Debemur Morti Productions – 2022
par Alex, le 26 septembre 2022
7

Si l’adage dit que “tout labeur donne du profit”, alors personne ne peut imaginer l’ampleur du compte en banque d’un groupe comme Hexis. Blague à part, depuis sa fondation en 2010, le groupe danois n’a cessé de charbonner sans relâche, se bookant chaque année ou presque des tournées insensées dont le routing laisserait rêveur n’importe quel péquenaud détenteur d'un tatouage "Wanderlust". Avec plus de 800 concerts au compteur, des Îles Féroé au Canada en passant par la Mongolie ou la Nouvelle Zélande, rares sont les territoires par lesquels Hexis n’est pas venu déverser sa noirceur, s’imposant sans conteste comme l’un des groupes les plus impliqués et assidus du vieux continent. Au rayon des sorties, les Danois ne s’en tirent pas trop mal non plus puisqu’on recense plus d’une dizaine d’EP’s ou de splits (avec Primitive Man, As We Draw ou This Gift Is A Curse pour ne citer qu’eux) dans leur discographie. Forcément, un tel investissement implique quelques sacrifices et le line-up du groupe basé à Copenhague a si souvent évolué autour de son brailleur en chef Filip Andersen qu’on ne sait plus trop sous quelle incarnation se présente aujourd’hui le groupe en concert (a titre indicatif, la tournée qui vient de débuter pour la défense de cet album rassemble soixante dates en à peine plus de… deux mois !).

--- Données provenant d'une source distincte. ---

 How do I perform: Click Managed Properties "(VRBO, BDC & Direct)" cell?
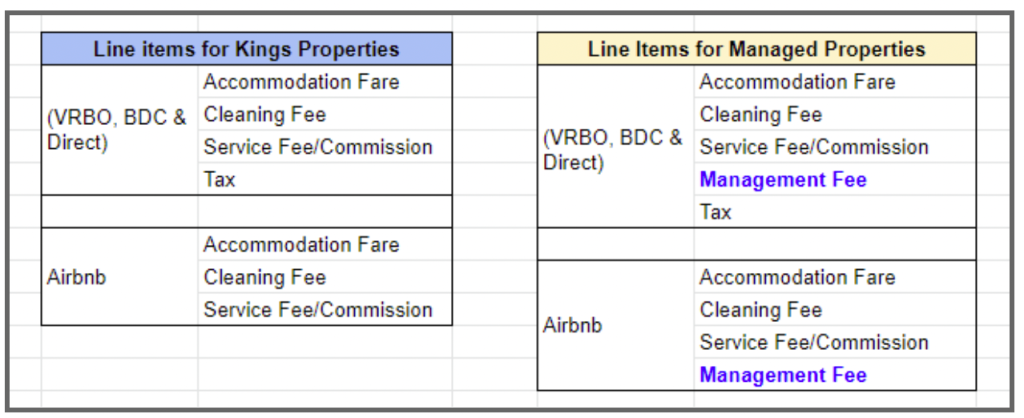click(614, 148)
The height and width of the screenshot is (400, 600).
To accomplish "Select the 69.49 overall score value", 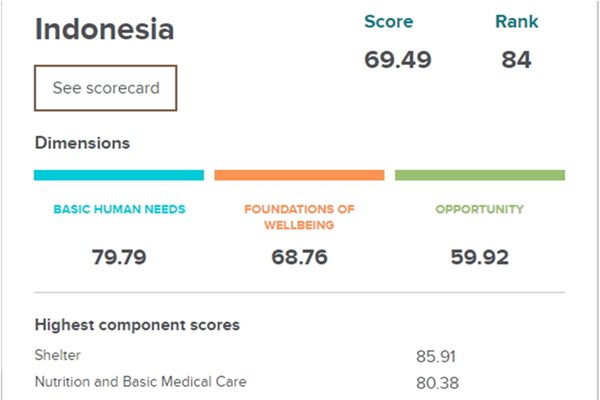I will pos(398,59).
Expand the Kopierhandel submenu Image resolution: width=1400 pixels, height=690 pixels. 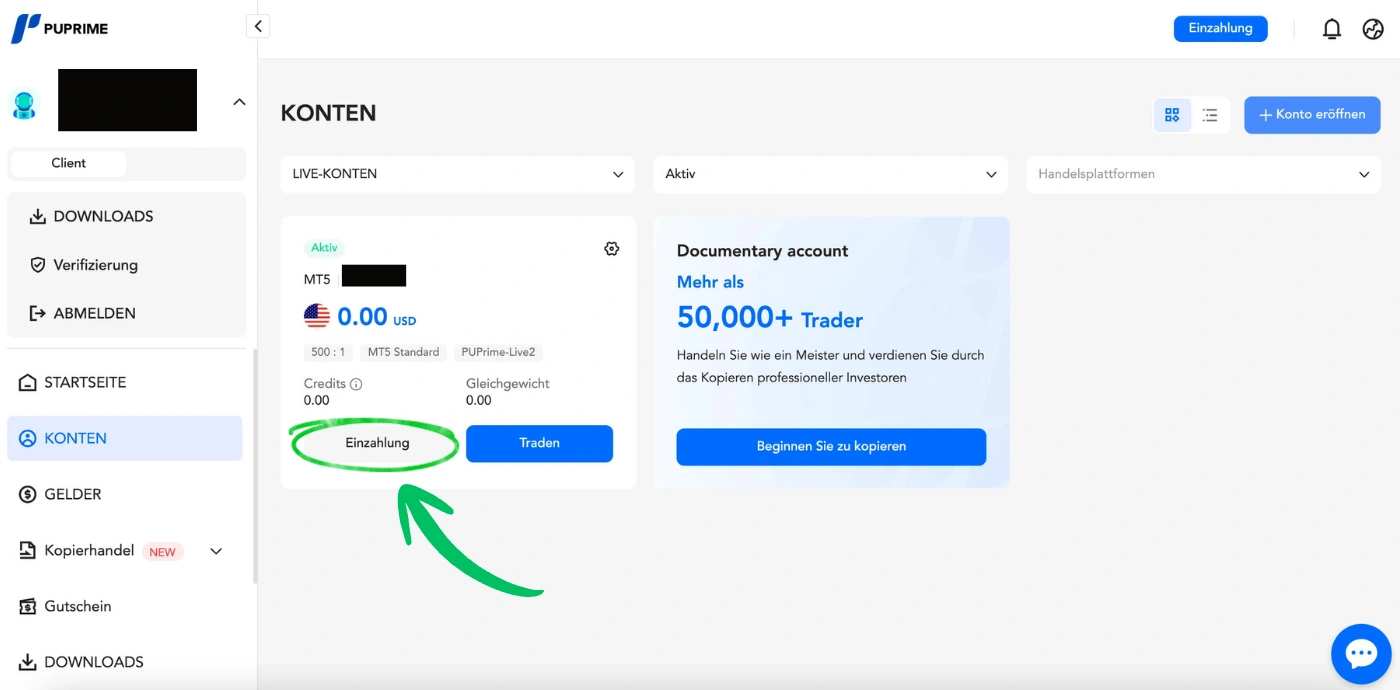click(x=216, y=551)

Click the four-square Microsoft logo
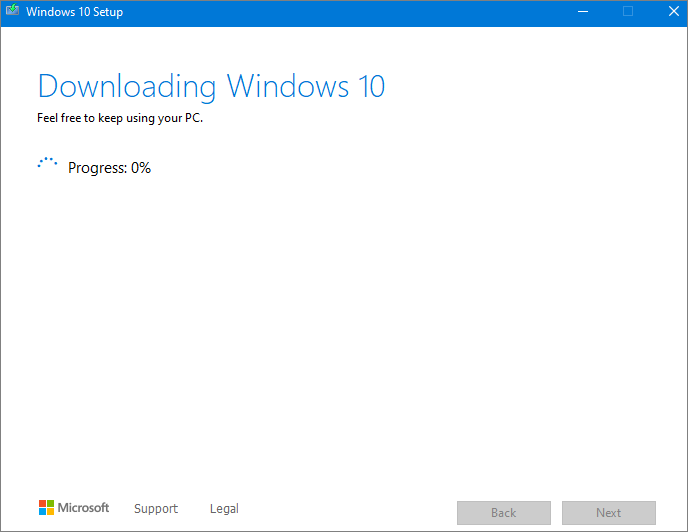pos(47,508)
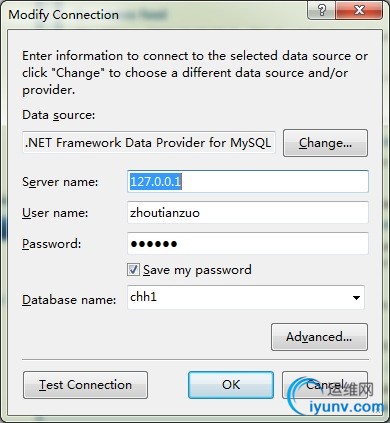Click into the masked Password field
The image size is (390, 423).
[248, 243]

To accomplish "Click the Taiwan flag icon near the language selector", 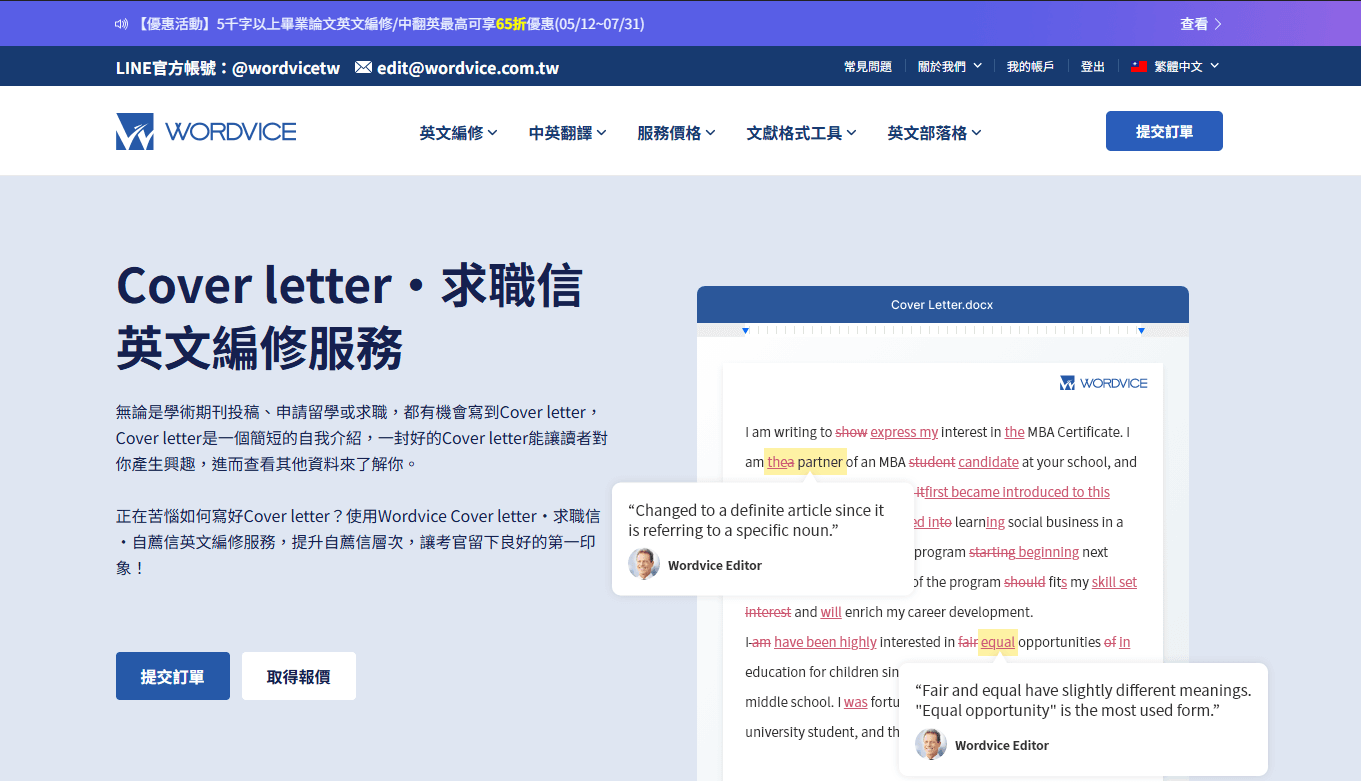I will [1139, 66].
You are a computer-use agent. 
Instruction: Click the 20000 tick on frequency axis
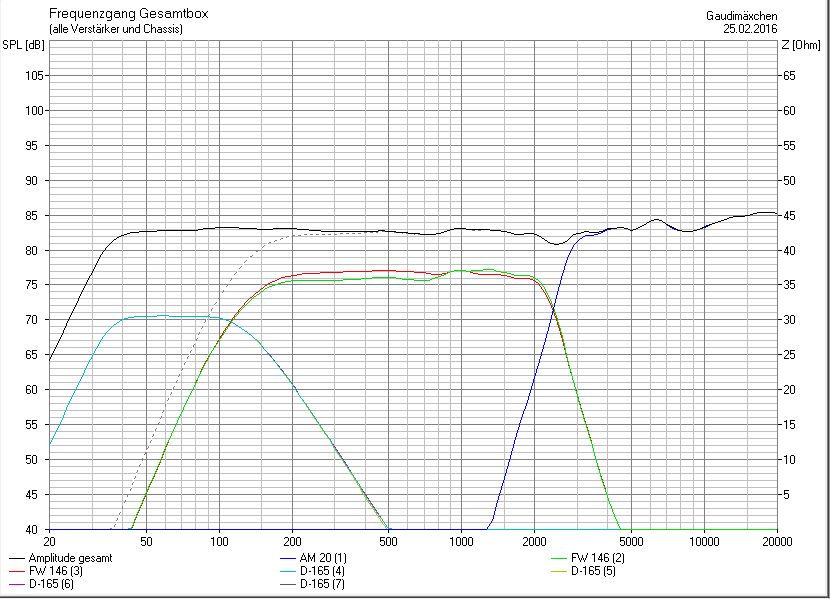[x=776, y=540]
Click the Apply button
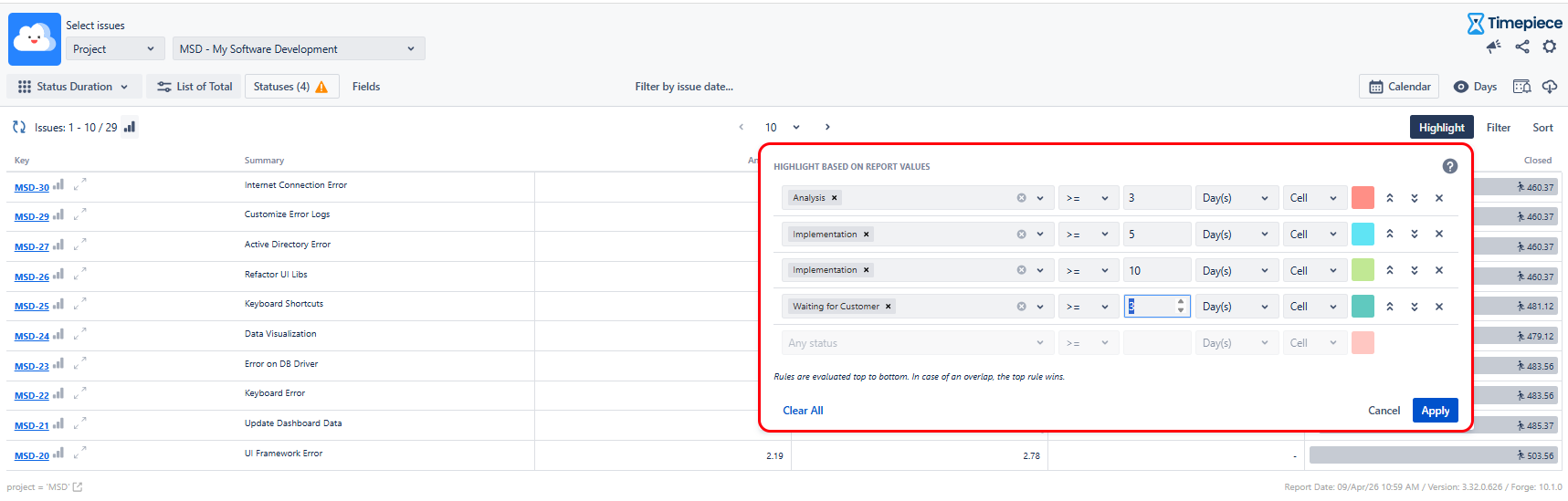Image resolution: width=1568 pixels, height=501 pixels. click(x=1435, y=411)
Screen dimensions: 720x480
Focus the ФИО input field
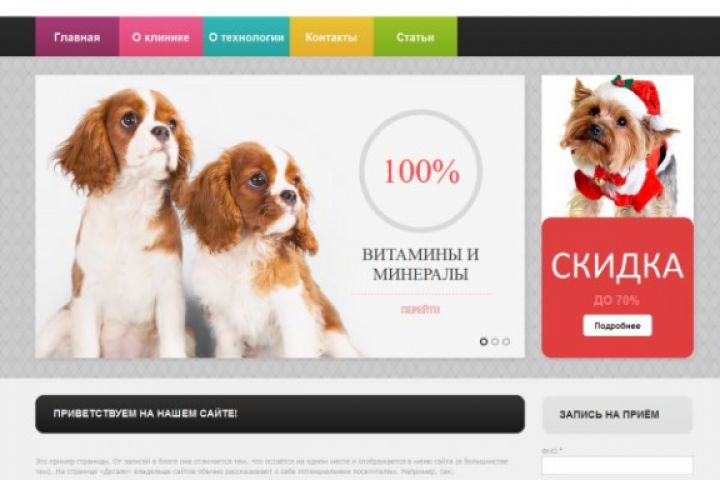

Malgré plus d’une décennie d’activités, une expérience du circuit inégalée et un statut de référence européenne du genre, Hexis reste tout de même un secret bien gardé, la faute peut-être à un extrémisme assumé qui se traduit par un black metal monolithique teinté de hardcore, de sludge et d’éléments noise et dark ambient. Si la comparaison avec un groupe comme Celeste est difficile à éviter tant les deux formations, qui ont régulièrement tourné ensemble et s’admirent mutuellement, optent pour la même approche nihiliste et sans compromis, Hexis entend cette fois dévoiler une palette plus large avec un nouvel album paru à la fin de l’été. Aeternum est le troisième disque de l’entité danoise après Abalam (2014) et Tando Ashanti (2017). C’est aussi le premier sur Debemur Morti Productions, maison prestigieuse qui héberge entre autres Blut Aus Nord, Throane, Ulcerate ou encore Plebeian Grandstand. C’est enfin l'œuvre la plus longue du catalogue du groupe avec ses 12 pistes et 46 minutes au compteur.

Là où l’on pouvait autrefois reprocher un certain manque de diversité dans les productions du groupe, Hexis opte ici pour une proposition plus équilibrée, tout en conservant la même viscéralité et cet indéniable attrait pour l’occulte, les titres de morceaux en latin et le mysticisme. Plus de nuances donc sur un disque qui alterne à la fois les morceaux extrêmement abrupts comme le groupe nous y a déjà habitués dans le passé, mais aussi quelques instants plus progressifs et atmosphériques qui lorgnent plutôt du côté du post-metal. Ne nous fourvoyons pas, la formule n’a pas excessivement dévié de son intention initiale, mais les tracks ici sont suffisamment bien assemblés, qu'ils soient courts et moroses ou plus complexes et atmosphériques, que pour saluer le chemin parcouru par ce groupe si singulier. C’est toujours aussi dense et sans fioritures, avec une production qui met admirablement l’intensité de l’exécution en valeur. Évidemment, Aeternum est un disque pour initié·es qui ne tranchera pas nécessairement avec le reste de ses pairs, mais profitons-en tout de même pour saluer la constance de ce groupe qui reste fidèle à ses principes et à une éthique DIY qu'on aimerait voir plus souvent.